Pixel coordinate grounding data
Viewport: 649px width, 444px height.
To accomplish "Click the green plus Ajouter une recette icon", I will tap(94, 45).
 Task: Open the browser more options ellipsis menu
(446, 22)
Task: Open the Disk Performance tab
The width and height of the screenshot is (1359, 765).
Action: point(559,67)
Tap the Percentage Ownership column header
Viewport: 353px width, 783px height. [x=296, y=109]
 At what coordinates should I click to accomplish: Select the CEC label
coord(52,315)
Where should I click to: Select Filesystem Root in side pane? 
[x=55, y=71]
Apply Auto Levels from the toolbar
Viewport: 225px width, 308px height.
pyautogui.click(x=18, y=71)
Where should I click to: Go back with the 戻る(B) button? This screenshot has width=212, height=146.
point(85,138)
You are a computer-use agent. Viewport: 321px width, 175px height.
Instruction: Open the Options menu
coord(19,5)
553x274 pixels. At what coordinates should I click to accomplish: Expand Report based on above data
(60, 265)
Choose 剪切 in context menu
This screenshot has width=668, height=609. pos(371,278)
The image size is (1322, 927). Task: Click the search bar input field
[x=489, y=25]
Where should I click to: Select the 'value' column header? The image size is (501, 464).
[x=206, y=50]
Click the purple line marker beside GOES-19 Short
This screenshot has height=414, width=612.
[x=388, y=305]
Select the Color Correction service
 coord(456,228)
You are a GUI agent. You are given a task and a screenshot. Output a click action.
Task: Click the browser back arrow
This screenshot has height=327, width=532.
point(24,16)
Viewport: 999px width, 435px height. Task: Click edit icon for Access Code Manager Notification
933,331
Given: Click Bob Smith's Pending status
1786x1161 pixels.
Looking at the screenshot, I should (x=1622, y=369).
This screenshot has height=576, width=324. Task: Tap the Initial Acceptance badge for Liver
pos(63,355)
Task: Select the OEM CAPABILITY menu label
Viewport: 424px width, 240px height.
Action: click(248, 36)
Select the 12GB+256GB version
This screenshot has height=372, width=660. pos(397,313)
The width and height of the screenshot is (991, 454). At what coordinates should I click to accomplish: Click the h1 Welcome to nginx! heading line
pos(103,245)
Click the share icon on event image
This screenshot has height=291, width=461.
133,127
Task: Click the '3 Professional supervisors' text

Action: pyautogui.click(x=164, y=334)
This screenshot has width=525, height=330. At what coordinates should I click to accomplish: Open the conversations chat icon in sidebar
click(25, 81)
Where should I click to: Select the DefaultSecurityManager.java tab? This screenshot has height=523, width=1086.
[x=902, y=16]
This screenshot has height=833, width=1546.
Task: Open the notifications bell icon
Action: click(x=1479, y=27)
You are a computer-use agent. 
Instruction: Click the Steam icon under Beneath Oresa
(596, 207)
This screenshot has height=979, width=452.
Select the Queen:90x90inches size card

[Task brief] Return verbatim each line from the one that mentions "Where should I click to: Select the DefaultSecurityManager.java" to the end of the entries, inclusive.

[Solution for this exercise]
Where should I click to: Select the DefaultSecurityManager.java tab? This screenshot has height=523, width=1086.
[x=902, y=16]
This screenshot has height=833, width=1546.
Task: Open the notifications bell icon
Action: click(x=1479, y=27)
You are a computer-use agent. 
Instruction: Click the Steam icon under Beneath Oresa
(596, 207)
This screenshot has height=979, width=452.
Select the Queen:90x90inches size card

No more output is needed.